2020 was the year of the grocery delivery. From getting a hallowed prime time slot during the height of lockdown one, to ordering for loved ones shielding, or supporting local farms and producers through veg boxes, grocery deliveries have played a more important role in our society this year than ever before, writes Lucy Whittemore, VP Retail Partnerships UK, Cardlytics.

Whether it be meal kits, veg boxes or takeaways, we have been consuming more delivery services than ever before. In April 2020 at the height of lockdown one, spend on meal kits and grocery boxes soared 114% as people stayed indoors, while takeaway spend increased by 39%. But this wasn’t a one-off, it’s a trend we have been seeing way before the pandemic. For the last few years delivery services have consistently out-performed the dining sector year in year out, with spend up 19% in 2018. The move to food delivery is here to stay.

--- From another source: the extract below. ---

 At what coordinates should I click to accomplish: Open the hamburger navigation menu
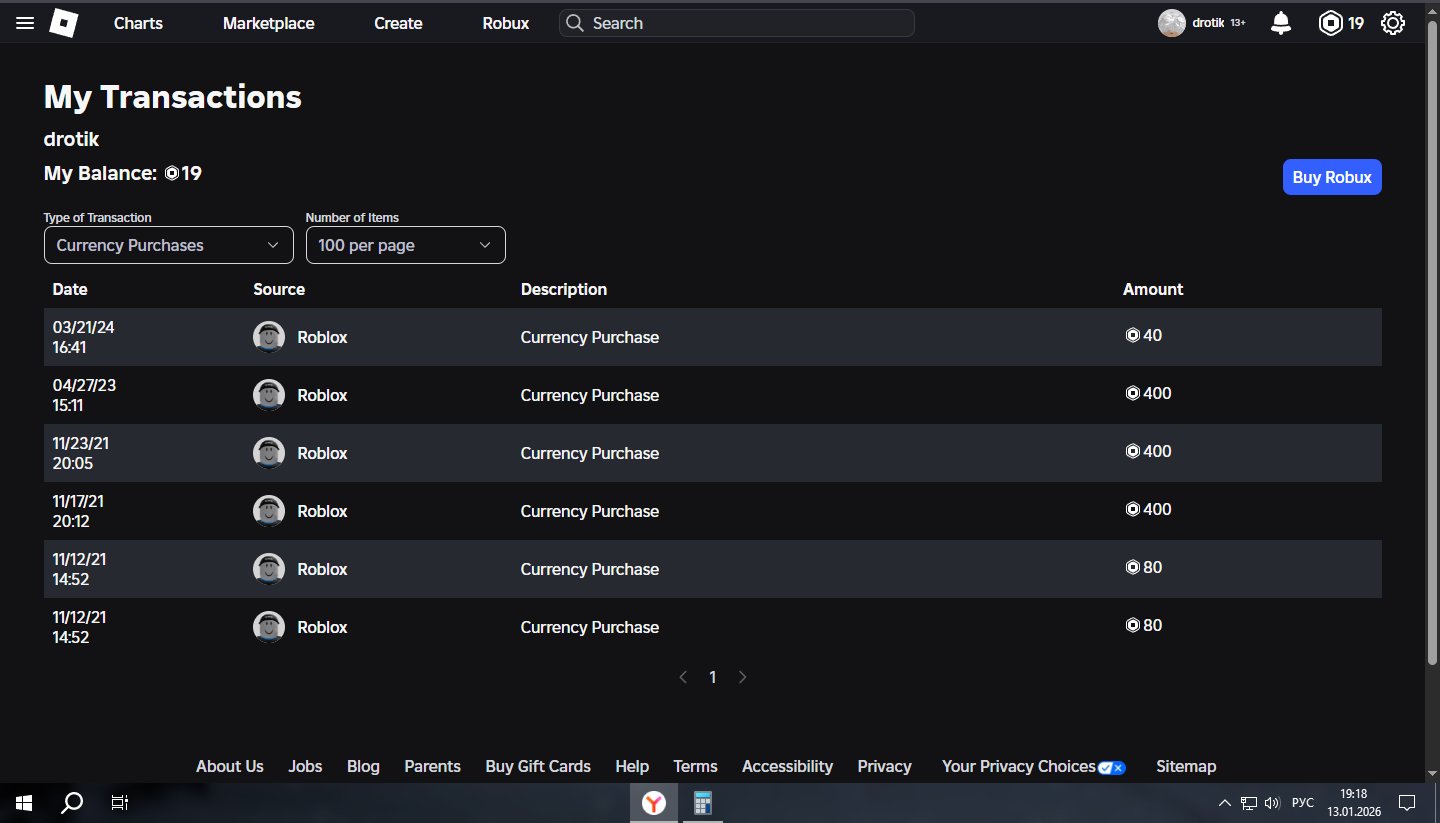25,23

It seems as if it was only a matter of time before the world of instant (or almost instant) gratification at our fingertips made inroads into the grocery sector. And thanks to the pandemic, it certainly has.

Beyond the boom in demand, Coronavirus has also elevated customers’ expectations of delivery. The pressure for fast and free delivery has only accelerated, with previously satisfactory same-day, or even hour-long delivery slots making way for promises of fresh groceries in just 15minutes from new app-based grocery brands.

In the last month alone, Waitrose has quit their own Rapid service to focus solely on their new partnership with Deliveroo.  Rapid grocer Fancy revealed its own UK expansion plan after being acquired by US rapid grocery delivery service Gopuff. While, market leader Just Eat has indicated an intention to move into grocery delivery in the UK, following it’s launch of a grocery service in Germany last week. And this is only in the last 30 days.

The platform market for grocery delivery services is booming – from the household names to new brands like Getir, Weezy and Beelivery, who are hoping to change the face of grocery shopping once and for all. Claims of fresh produce, fast and a more ‘environmentally’ friendly shopping model is tempting consumers to take note.

What’s clear is that businesses are listening to the needs of their customers. In 2021, the customer wants fast, hassle free services that come at a decent price and with minimal human contact. The data tells this story.

However, grocery brands looking to cash in on this new trend need to pause for thought. The rise of 24hr fast and free grocery delivery perpetuates the trend for lower-value, more frequent, smaller basket shops, rather than fostering greater spend, bigger baskets or more customer loyalty which grocers yearn for. And, with so many new players on the grocery delivery scene discounting is deep and rife, which makes it a competitive market to play in.

It’s clear that grocery is in the middle of a delivery services revolution, but making food arrive at our doors faster is not the only way to entice new customers in the battleground of grocery delivery.

Marketers need to double down on creating lasting loyalty amongst customers who put the most in their trolleys, most frequently, rather than those who jump from delivery service to delivery service shopping around for a cheaper deal. In the long term, the former will add far more value to a brand.

Finding new ways to offer customers value, without creating a hard-to-break cycle of discounting is key. Delivering potential and existing customers tailored rewards for delivery services on the grocery brands they use most frequently is part of the answer.

In the long term, time will tell whether the fast and the furious of this new booming grocery delivery sector will compete with the big four.